Concretely, ultraviolet rays generated within fluorescent lamps include exciting lines of 313 nm, in addition to the above described 185 nm and 245 nm lines, and thus, it is effective for preventing the color of optical members made of plastic from changing to block 313 nm exciting lines, in addition to 185 nm and 254 nm exciting lines.
It is necessary for the glass of cold cathode fluorescent lamps used as a light source for liquid crystal display devices to have the above described properties, and the glass which usually contains B2O3 as a main component, in order to gain physical strength and excellent heat resistance, and has glass compositions where elements having such properties as to prevent solarization and block UV rays, such as TiO2, CeO2, Fe2O3, Sb2O3 and Nb2O3, are added alone, or two or more are added, as elements have been examined.
Japanese Unexamined Utility Model Publication H5 (1993)-8861 describes a fluorescent lamp having a glass tube containing 0.01% to 0.1% of iron oxide (Fe2O3) and 0.01% to 1.0% of titanium oxide (TiO2) by weight, where the average coefficient of linear expansion α is preferably 80×10−7/° C. to 110×10−7/° C.
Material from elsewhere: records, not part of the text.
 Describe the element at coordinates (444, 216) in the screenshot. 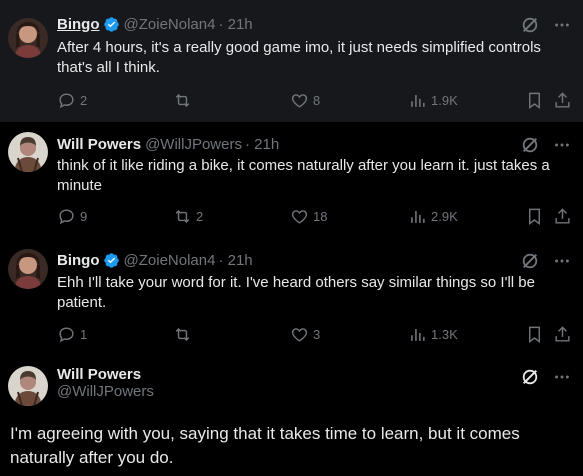

I see `view-count: 2.9K` at that location.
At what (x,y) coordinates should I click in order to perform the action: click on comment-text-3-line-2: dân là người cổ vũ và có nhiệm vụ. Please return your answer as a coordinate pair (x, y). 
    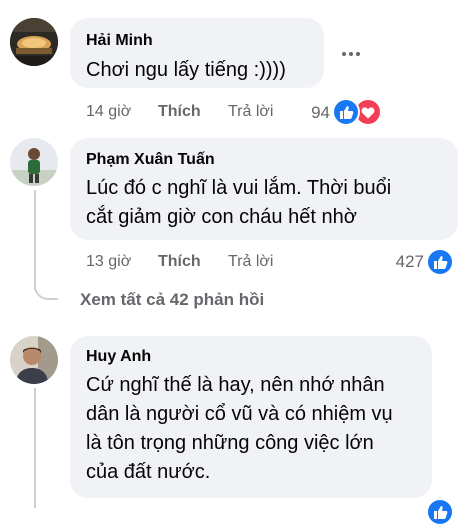
    Looking at the image, I should click on (240, 414).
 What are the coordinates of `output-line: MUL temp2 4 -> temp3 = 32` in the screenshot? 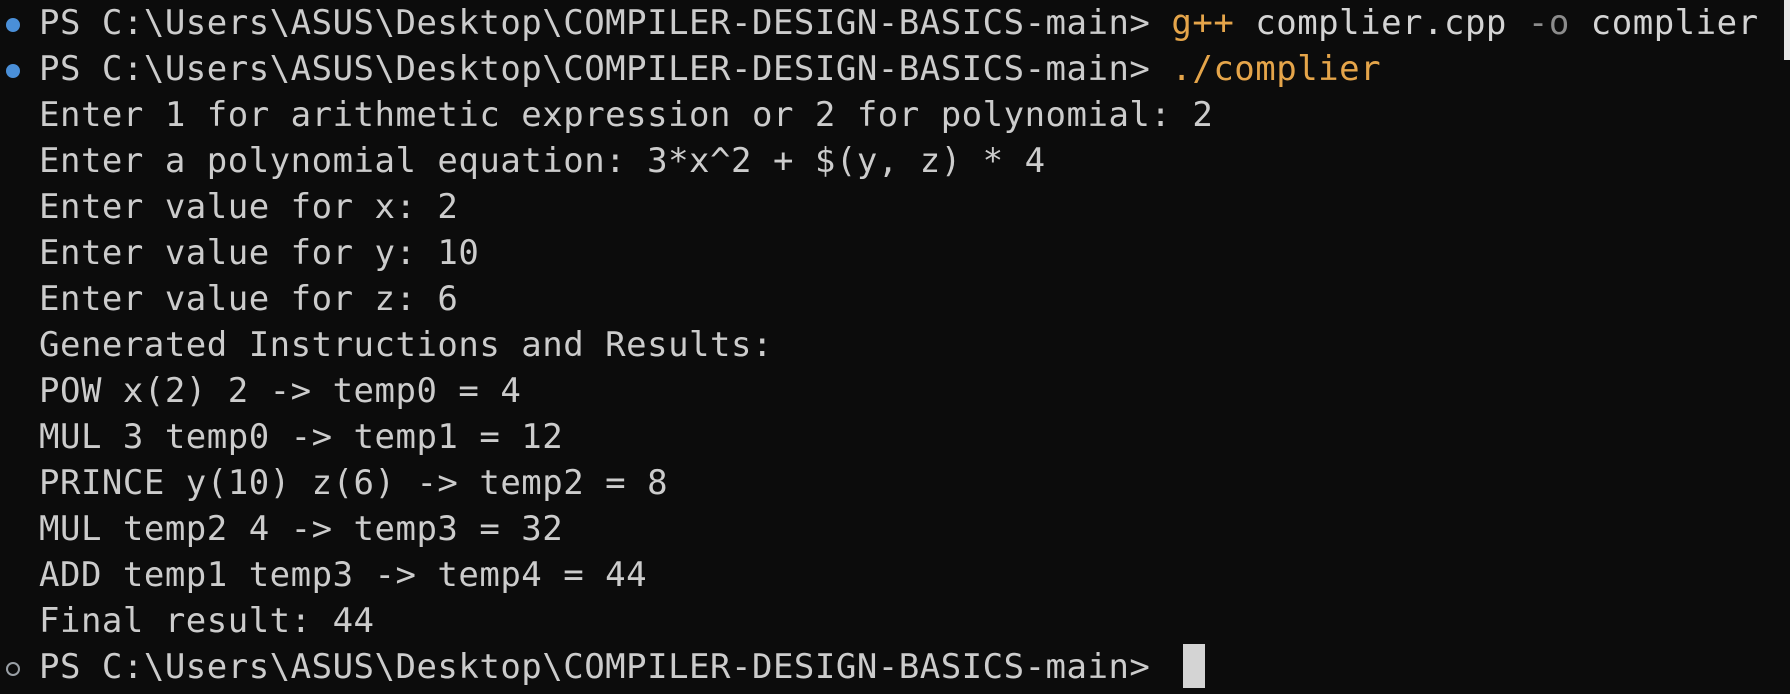 It's located at (302, 529).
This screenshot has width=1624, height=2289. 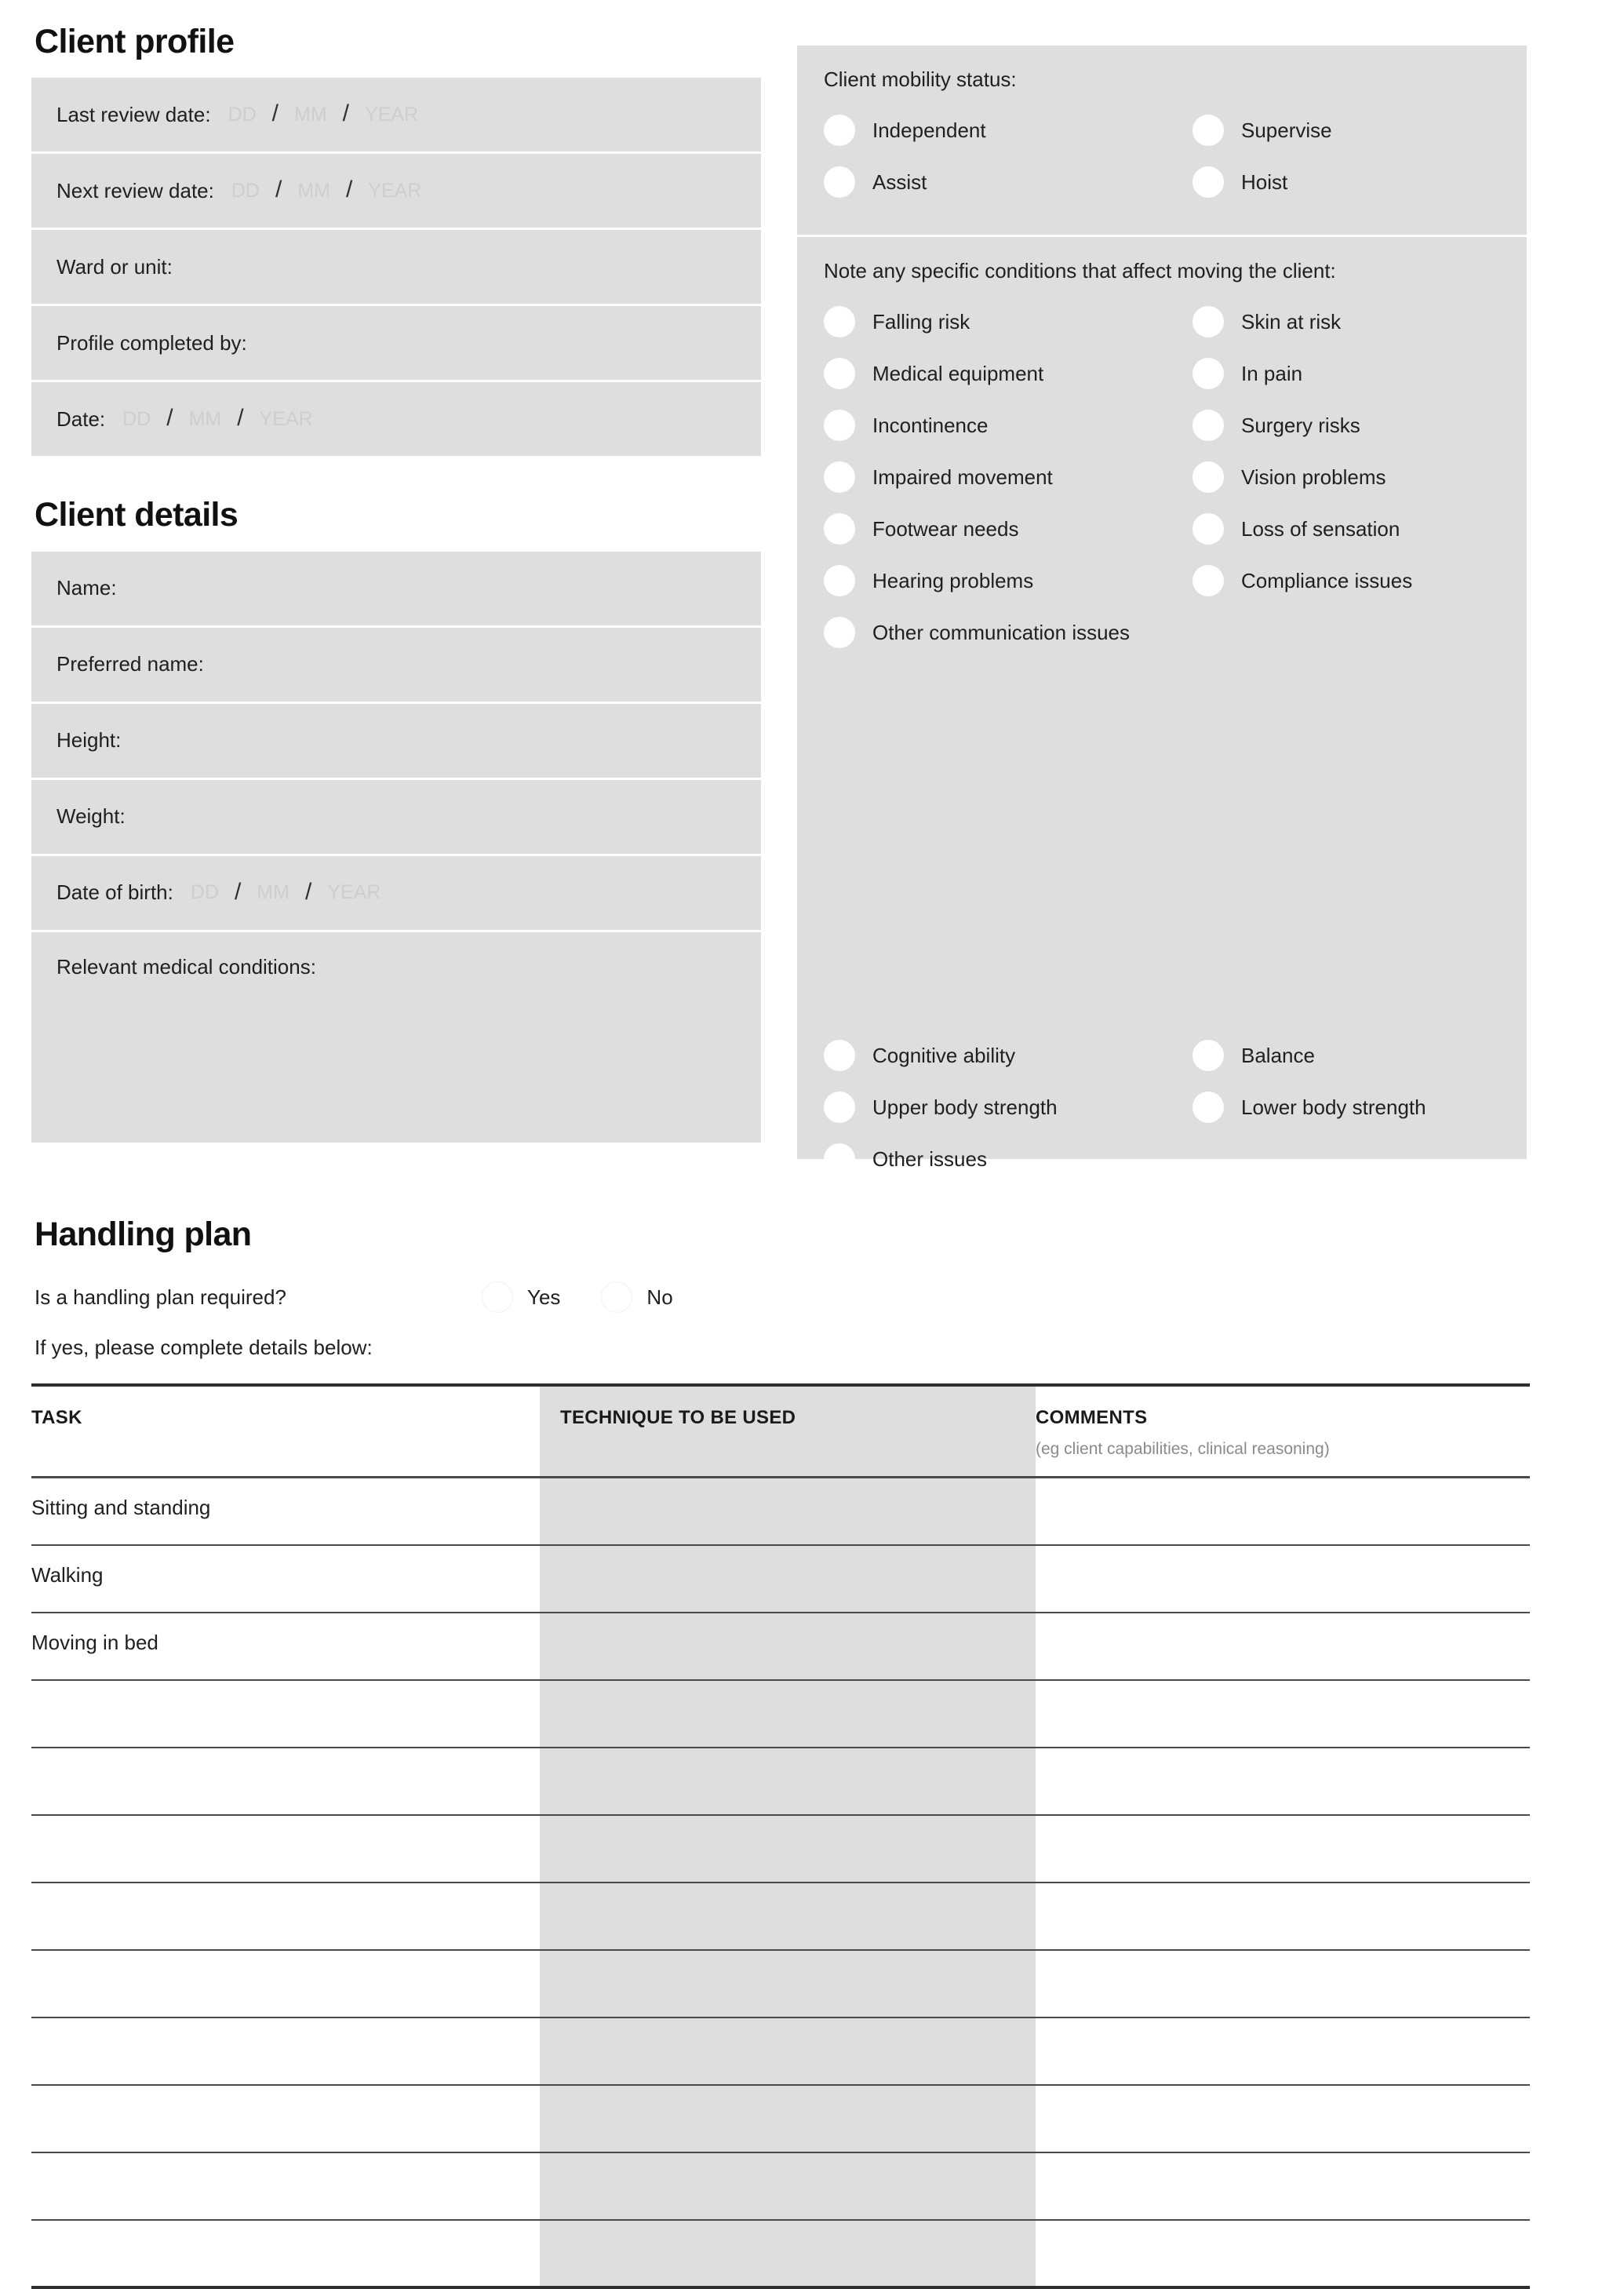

Japanese Patent No. 3575114 describes a glass tube using glass containing 55.0% to 73.0% of SiO2, 10.0% to 21.7% of B2O3, 1.0% to 10.0% of A2O3, 0% to 4.0% of Li2O, 0% to 3.2% of Na2O, 2.6% to 15.0% of K2O, 4.0% to 16.0% of Li2O+Na2O+K2O, 0.05% to 9.0% of TiO2, and 0% to 10.0% of PbO by weight, where the coefficient of linear expansion in a temperature range of 30° C. to 380° C. is 43×10−7/° C. to 55×10−7/° C.
Japanese Patent No. 3786397 describes a glass tube for a fluorescent lamp using glass containing substantially no PbO but containing 55% to 75% of SiO2, 1% to 10% of Al2O3, 10% to 25% of B2O3, 0.01% to 3% of ZrO2, 5% to 15% of Li2O+Na2O+K2O and 0.1% to 10% of at least two compounds from among WO3, Sb2O3, Nb2O5, Bi2O3, CeO2 and Fe2O3 by mass, where the average coefficient of linear expansion in a temperature range of 50° C. to the glass transition point (Tg) is 48×10−7/° C. to 58×10−7/° C.
In addition, Japanese Unexamined Patent Publication 2007-210851 describes a glass tube for a fluorescent lamp made of borosilicate based glass containing 55% to 75% of SiO2, 1% to 7% of Al2O3, 10% to 25% of B2O3, 0.1% to 3% of Li2O, 3% to 9.5% of K2O, 0.1% to 5% of CaO+MgO+BaO+SrO, 0.01% to 5% of Nb2O5+SnO2+ZrO2+ZnO, 0.1% to 5% of CeO2+WO3+V2O5 and 0.001% to 0.05% of Fe2O3, where the average coefficient of linear expansion in a temperature range of 0° C. to 300° C. as defined in JIS-R-3102 is 36×10−7/° C. to 57×10−7/° C.
However, these gazettes do not describe any optimal amount for the added elements, nor any ratio for rare earth elements to be contained.